Tribunal Administratif d'Orléans — Décision N° TA45-2400071

lundi 26 août 2024

JuridictionTribunal Administratif d'Orléans
SectionTribunal Administratif d'Orléans
N° DossierTA45-2400071
TypeOrdonnance
RecoursPlein contentieux

Résumé IA

Le Tribunal Administratif d'Orléans a rejeté la requête de M. A B, qui demandait des dommages et intérêts suite à une promesse non tenue de recrutement par la chambre des métiers et de l'artisanat Centre-Val de Loire. Le requérant n'a pas produit l'acte attaqué ni justifié de l'impossibilité de le faire, malgré une demande de régularisation notifiée via l'application Télérecours. En application des articles R. 222-1 4° et R. 412-1 du code de justice administrative, la requête a été jugée manifestement irrecevable.

Texte intégral

Vu la procédure suivante :

Par une requête enregistrée le 9 janvier 2024, M. A B saisit le tribunal d'une demande de dommages et intérêts suite à une promesse non tenue de le recruter que lui a faite la chambre des métiers et de l'artisanat Centre-Val de Loire.

Par une lettre du 12 janvier 2024, M. B a été invité à régulariser sa requête en chiffrant le montant de sa demande indemnitaire et en adressant au tribunal la décision attaquée dans le délai de 15 jours et informé qu'à défaut de réponse dans le délai imparti, sa requête pourra être rejetée par ordonnance pour irrecevabilité manifeste.
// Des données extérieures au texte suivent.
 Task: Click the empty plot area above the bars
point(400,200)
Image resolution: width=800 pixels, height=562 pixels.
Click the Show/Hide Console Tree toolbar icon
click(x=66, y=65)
Vu les autres pièces du dossier.

Vu le code de justice administrative.

Considérant ce qui suit :

1. D'une part, aux termes de l'article R. 222-1 du code de justice administrative : " () les présidents de formation de jugement des tribunaux () peuvent, par ordonnance : / () 4° Rejeter les requêtes manifestement irrecevables, lorsque la juridiction n'est pas tenue d'inviter leur auteur à les régulariser ou qu'elles n'ont pas été régularisées à l'expiration du délai imparti par une demande en ce sens ; / () ". Aux termes de l'article R. 612-1 du même code : " Lorsque des conclusions sont entachées d'une irrecevabilité susceptible d'être couverte après l'expiration du délai de recours, la juridiction ne peut les rejeter en relevant d'office cette irrecevabilité qu'après avoir invité leur auteur à les régulariser. / () La demande de régularisation mentionne que, à défaut de régularisation, les conclusions pourront être rejetées comme irrecevables dès l'expiration du délai imparti qui, sauf urgence, ne peut être inférieur à quinze jours. La demande de régularisation tient lieu de l'information prévue à l'article R. 611-7. ".

2. D'autre part, aux termes de l'article R. 412-1 du code de justice administrative : " La requête doit, à peine d'irrecevabilité, être accompagnée, sauf impossibilité justifiée, de l'acte attaqué ou, dans le cas mentionné à l'article R. 421-2, de la pièce justifiant de la date de dépôt de la réclamation. / (). ".

3. Enfin, aux termes de l'article R. 611-8-6 du code de justice administrative : " Les parties sont réputées avoir reçu la communication ou la notification à la date de première consultation du document qui leur a été ainsi adressée, certifiée par l'accusé de réception délivré par l'application informatique, ou, à défaut de consultation dans un délai de deux jours ouvrés à compter de la date de mise à disposition du document dans l'application, à l'issue de ce délai. Sauf demande contraire de leur part, les parties sont alertées de toute nouvelle communication ou notification par un message électronique envoyé à l'adresse choisie par elles () ".

4. En dépit de la demande de régularisation visée ci-dessus qui lui a été adressée le 12 janvier 2024, via l'application Télérecours, le requérant n'a, dans le délai de quinze jours qui lui a été imparti pour ce faire, ni produit l'acte attaqué, ni justifié se trouver dans l'impossibilité de le produire. Dans ces conditions, sa requête est manifestement irrecevable et doit, pour ce motif, être rejetée, en application des dispositions précitées de l'article R. 222-1 4° du code de justice administrative.

O R D O N N E :

Article 1er : La requête de M. A B est rejetée.

Article 2 : La présente ordonnance sera notifiée à M. A B.

Fait à Orléans, le 26 août 2024.

La présidente de la 1ère chambre,

Anne LEFEBVRE-SOPPELSA

La République mande et ordonne à la préfète du Loiret en ce qui la concerne ou à tous commissaires de justice à ce requis en ce qui concerne les voies de droit commun contre les parties privées de pourvoir à l'exécution de la présente ordonnance.